そして条例中には、法令に特別の定があるものを除く外、「条例に違反した者に対し、2年以下の懲役若しくは禁錮、10万円以下の罰金、拘留、科料又は没収の刑を科する旨の規定を設けることができる」(同法14条5項)としているのである。

本件東京都売春等取締条例は前記憲法94条並に地方自治法の諸条規に基いて制定されたものである。

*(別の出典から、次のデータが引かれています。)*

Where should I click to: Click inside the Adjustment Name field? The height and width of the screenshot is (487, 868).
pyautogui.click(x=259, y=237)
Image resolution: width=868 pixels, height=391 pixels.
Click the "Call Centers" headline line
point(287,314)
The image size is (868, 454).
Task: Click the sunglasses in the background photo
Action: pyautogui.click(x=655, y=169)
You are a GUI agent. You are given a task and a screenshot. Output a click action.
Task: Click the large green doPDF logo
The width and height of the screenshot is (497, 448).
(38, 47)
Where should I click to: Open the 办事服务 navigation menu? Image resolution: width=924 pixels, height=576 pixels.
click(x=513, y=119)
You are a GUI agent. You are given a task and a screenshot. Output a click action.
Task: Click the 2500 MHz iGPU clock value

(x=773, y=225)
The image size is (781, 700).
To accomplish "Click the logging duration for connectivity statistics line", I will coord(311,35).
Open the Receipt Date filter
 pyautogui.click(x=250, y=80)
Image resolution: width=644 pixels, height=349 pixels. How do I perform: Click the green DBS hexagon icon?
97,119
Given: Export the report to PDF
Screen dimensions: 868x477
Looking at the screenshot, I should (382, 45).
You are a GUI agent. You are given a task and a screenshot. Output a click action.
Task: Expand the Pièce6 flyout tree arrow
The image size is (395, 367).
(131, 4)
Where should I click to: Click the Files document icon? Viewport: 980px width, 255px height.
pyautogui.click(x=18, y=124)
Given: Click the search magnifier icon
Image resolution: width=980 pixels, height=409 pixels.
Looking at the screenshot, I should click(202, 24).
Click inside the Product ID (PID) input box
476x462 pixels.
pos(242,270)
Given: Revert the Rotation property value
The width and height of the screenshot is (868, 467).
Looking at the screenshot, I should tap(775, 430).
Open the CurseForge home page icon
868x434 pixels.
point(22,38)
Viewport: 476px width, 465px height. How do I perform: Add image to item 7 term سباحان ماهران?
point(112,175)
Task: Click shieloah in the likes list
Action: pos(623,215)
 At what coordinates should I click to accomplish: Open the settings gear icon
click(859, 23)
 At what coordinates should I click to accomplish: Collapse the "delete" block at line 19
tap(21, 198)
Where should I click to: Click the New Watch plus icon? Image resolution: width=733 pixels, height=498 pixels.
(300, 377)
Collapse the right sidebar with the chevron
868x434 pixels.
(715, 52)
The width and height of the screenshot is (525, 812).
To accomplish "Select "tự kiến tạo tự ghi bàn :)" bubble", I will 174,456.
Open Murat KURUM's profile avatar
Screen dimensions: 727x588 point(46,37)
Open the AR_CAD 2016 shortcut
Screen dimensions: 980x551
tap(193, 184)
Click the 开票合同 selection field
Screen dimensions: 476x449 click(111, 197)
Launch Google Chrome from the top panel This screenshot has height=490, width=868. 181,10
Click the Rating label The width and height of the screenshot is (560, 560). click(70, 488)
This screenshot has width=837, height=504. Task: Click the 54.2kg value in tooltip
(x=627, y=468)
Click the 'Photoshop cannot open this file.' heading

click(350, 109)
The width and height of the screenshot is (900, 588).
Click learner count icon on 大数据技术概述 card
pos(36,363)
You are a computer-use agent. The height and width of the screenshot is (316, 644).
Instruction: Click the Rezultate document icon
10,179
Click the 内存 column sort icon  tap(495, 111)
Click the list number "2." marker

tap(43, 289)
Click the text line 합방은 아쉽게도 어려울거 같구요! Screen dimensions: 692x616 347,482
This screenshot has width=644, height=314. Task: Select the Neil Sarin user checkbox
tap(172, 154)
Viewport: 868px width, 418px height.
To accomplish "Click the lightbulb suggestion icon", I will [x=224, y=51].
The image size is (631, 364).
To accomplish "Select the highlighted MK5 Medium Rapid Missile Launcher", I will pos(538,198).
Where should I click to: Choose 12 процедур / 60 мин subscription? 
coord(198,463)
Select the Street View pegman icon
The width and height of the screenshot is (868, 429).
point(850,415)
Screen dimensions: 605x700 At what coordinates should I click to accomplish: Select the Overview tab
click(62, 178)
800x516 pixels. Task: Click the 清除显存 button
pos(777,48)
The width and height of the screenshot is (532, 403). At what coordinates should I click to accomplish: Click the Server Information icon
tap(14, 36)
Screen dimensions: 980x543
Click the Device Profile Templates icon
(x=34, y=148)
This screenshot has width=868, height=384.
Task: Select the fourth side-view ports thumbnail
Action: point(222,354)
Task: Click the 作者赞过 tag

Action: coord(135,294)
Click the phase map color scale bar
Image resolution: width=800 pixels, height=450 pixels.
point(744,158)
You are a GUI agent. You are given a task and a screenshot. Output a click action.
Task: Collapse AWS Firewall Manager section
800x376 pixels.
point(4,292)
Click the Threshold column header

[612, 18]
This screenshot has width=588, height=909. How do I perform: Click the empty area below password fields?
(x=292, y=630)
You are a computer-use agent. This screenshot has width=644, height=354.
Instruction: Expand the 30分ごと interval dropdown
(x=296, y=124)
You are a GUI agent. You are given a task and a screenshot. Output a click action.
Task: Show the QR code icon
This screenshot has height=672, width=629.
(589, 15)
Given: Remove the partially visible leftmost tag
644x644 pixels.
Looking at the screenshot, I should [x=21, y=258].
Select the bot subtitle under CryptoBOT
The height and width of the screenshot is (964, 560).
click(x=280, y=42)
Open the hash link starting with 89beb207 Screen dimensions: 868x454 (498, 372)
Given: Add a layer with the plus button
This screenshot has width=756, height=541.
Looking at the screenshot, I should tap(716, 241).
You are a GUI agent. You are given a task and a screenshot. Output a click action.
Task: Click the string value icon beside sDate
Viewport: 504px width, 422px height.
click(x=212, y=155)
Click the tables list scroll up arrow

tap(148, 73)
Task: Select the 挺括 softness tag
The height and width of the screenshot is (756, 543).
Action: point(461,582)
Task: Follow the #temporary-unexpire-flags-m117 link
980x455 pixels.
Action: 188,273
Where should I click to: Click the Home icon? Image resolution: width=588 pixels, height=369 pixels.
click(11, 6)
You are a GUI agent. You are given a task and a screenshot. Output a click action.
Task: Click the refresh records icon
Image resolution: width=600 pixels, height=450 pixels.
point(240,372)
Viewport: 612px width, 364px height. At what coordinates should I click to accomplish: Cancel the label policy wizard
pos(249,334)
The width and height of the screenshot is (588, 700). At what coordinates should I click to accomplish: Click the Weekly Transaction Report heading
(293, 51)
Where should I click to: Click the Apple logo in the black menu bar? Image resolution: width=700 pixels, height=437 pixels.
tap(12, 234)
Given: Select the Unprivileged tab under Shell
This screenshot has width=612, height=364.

論旨は、売春取締に関する罰則を条例で定めては、地域によって取扱に差別を生ずるが故に、憲法の掲げる平等の原則に反するとの趣旨を主張するものと解される。

しかし憲法が各地方公共団体の条例制定権を認める以上、地域によって差別を生ずることは当然に予期されることであるから、かかる差別は憲法みずから容認するところであると解すべきである

それ故、地方公共団体が売春の取締について各別に条例を制定する結果、その取扱に差別を生ずることがあっても、所論のように地域差の故をもって違憲ということはできない。論旨は理由がない。

補足意見

下飯坂潤夫裁判官および奥野健一裁判官の補足意見

多数意見は「しかし憲法が各地方公共団体の条例制定権を認める以上、地域によって差別を生ずることは当然に予期されることであるから、かかる差別は憲法みずから容認するところであると解すべきである。それ故、地方公共団体が売春の取締について各別に条例を制定する結果、その取扱に差別を生ずることがあっても、所論のように地域差の故をもって違憲ということはできない。」と判示している。

しかし、憲法94条は「地方公共団体は……法律の範囲内で条例を制定することができる」と規定し、条例制定権は、法律の範囲内で許されることを規定している以上、法律の上位にある憲法の諸原則の支配をも受けるものと解すべきことは当然であって、各公共団体の制定した条例も、憲法14条の「法の下に平等の原則」に違反することは許されないものと解する。

すなわち、憲法が自ら公共団体に条例制定権を認めているからといって、その各条例相互の内容の差異が、憲法14条の原則を破るような結果を生じたときは、やはり違憲問題を生ずるものというべきであって、例えば、同種の行為について一地域では外国人のみを処罰したり、他の地域では外国人のみにつき処罰を免除するが如き各条例は、特段の合理的根拠のない限り、憲法14条に反することになろう。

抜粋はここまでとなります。